Records on roughly one percent of outstanding auto loans in the United States were plagued last year by inaccuracies caused by a software company’s negligence.
Source code used by Conduent Business Services was buggy for years and the company knew it, according to details of a consent order released Monday by the Consumer Financial Protection Bureau.
The CFPB said that Conduent data last year alone was off for “over one million of the more-than 6.4 million consumer accounts” that the company oversees. Bureau officials noted earlier this month that there are currently “almost” 100 million outstanding car loans across the country.
Conduent was first made aware of its source code problem in 2011, after a client complained. An independent software developer used by the company also warned in 2012 of systemic errors.
But Conduent didn’t fix the problem until 2014—and it only made the correction for the one company that complained, Monday’s consent agreement stated. Conduent provides information services to five auto lenders in total.
“Furnishing Inaccuracies needlessly persisted for years,” the consent agreement stated. Conduent agreed to pay a $1.1 million fine as part of the deal, which was finalized late last week.
Buggy software meant that credit reporting agencies were regularly receiving shoddy information on key details about Conduent-administered accounts. Bad records included the wrong information on delinquency, payments, loan balances, and account status.
Troubled borrowers who voluntarily returned their cars, for example, were considered the same as involuntary repossessions by Conduent software. The company learned of the problem in September 2012, but didn’t bother telling its clients.
“Instead, Respondent only fixed the defect when each Lender raised the issue with Respondent,” the consent agreement states.
Regulators’ concerns about the stability of the $1 trillion auto credit market have grown in recent times, less than a decade after reckless subprime mortgage lending helped bring down the global banking system.
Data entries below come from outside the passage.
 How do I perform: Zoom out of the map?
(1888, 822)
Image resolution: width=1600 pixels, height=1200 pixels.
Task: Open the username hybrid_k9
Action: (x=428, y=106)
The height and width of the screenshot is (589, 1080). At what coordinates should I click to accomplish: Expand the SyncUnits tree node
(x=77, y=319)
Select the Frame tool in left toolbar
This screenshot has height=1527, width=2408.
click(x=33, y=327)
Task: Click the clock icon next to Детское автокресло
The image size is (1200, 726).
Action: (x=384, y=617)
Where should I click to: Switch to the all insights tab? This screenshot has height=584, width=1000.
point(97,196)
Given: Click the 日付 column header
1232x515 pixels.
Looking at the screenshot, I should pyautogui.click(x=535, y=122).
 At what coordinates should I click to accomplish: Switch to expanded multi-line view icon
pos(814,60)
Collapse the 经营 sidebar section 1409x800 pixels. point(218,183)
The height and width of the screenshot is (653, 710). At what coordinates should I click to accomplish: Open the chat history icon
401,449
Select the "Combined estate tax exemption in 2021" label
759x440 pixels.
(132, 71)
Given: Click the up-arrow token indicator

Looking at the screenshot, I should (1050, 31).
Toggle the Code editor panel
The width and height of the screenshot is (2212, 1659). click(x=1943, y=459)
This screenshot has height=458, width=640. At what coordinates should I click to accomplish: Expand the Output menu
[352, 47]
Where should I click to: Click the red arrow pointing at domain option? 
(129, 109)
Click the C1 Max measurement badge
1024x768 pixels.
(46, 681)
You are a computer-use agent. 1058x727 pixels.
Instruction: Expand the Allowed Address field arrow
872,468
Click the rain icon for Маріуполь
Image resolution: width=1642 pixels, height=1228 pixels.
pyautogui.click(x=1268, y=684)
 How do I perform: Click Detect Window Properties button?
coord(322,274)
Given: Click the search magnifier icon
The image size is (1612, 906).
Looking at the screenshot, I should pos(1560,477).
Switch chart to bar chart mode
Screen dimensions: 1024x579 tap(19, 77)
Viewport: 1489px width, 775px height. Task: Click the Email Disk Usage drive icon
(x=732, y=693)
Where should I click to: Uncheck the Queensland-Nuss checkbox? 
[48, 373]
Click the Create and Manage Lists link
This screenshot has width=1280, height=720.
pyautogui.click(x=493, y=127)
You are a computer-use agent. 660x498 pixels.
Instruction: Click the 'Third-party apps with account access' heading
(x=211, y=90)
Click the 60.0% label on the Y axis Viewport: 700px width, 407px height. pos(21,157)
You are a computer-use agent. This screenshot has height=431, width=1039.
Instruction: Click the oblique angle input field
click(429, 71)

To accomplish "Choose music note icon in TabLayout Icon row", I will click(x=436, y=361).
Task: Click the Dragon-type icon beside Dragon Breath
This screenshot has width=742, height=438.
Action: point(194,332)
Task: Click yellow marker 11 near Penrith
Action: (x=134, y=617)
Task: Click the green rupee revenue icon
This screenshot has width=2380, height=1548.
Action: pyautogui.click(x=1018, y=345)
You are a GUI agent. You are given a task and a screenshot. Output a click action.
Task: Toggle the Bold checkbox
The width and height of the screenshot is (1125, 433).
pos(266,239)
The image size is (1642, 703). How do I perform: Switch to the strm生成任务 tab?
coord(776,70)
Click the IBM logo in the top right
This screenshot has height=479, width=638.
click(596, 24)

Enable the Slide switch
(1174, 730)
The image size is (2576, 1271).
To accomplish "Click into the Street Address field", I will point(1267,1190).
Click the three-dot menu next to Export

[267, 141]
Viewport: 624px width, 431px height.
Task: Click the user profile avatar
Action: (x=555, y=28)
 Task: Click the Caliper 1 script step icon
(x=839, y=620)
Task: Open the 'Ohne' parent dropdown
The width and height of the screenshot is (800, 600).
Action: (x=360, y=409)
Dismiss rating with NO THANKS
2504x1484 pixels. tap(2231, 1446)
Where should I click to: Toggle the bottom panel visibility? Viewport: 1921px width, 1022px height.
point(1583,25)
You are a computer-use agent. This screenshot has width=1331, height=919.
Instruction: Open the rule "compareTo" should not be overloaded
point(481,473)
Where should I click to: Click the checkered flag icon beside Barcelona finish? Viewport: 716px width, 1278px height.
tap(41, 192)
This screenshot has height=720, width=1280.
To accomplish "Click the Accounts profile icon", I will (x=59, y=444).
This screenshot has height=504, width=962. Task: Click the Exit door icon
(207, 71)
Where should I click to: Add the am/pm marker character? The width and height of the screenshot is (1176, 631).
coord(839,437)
Earlier this month, the CFPB issued a report warning that auto lenders are increasingly relying on riskier products—loans that mature over the course of six years instead of five years.
The longer deals involve lower monthly payments, but higher financing costs “over the life of the loan,” the agency said. Borrowers who resort to six year loans have lower credit scores and are generally more likely to default.
“These longer-term loans increased from 26 percent of auto loans originated in 2009 to 42 percent of 2017 originations,” the CFPB said.
Regulators outside the agency have also fretted recently about systemic problems hounding the auto lending industry.
In June, then-Federal Reserve Vice Chair Stanley Fischer warned that delinquencies were on the rise, “indicating that underwriting standards in the auto loan industry may be deteriorating.”
Fischer had singled out car loans alongside troubled student loans in a speech about financial stability inn the US.
Though both markets are relatively small, Fischer cautioned against downplaying concerns about distress.
“[O]ne should remember that pre-crisis subprime mortgage loans were dismissed as a stability risk because they accounted for only about 13 percent of household mortgages,” Fischer stated.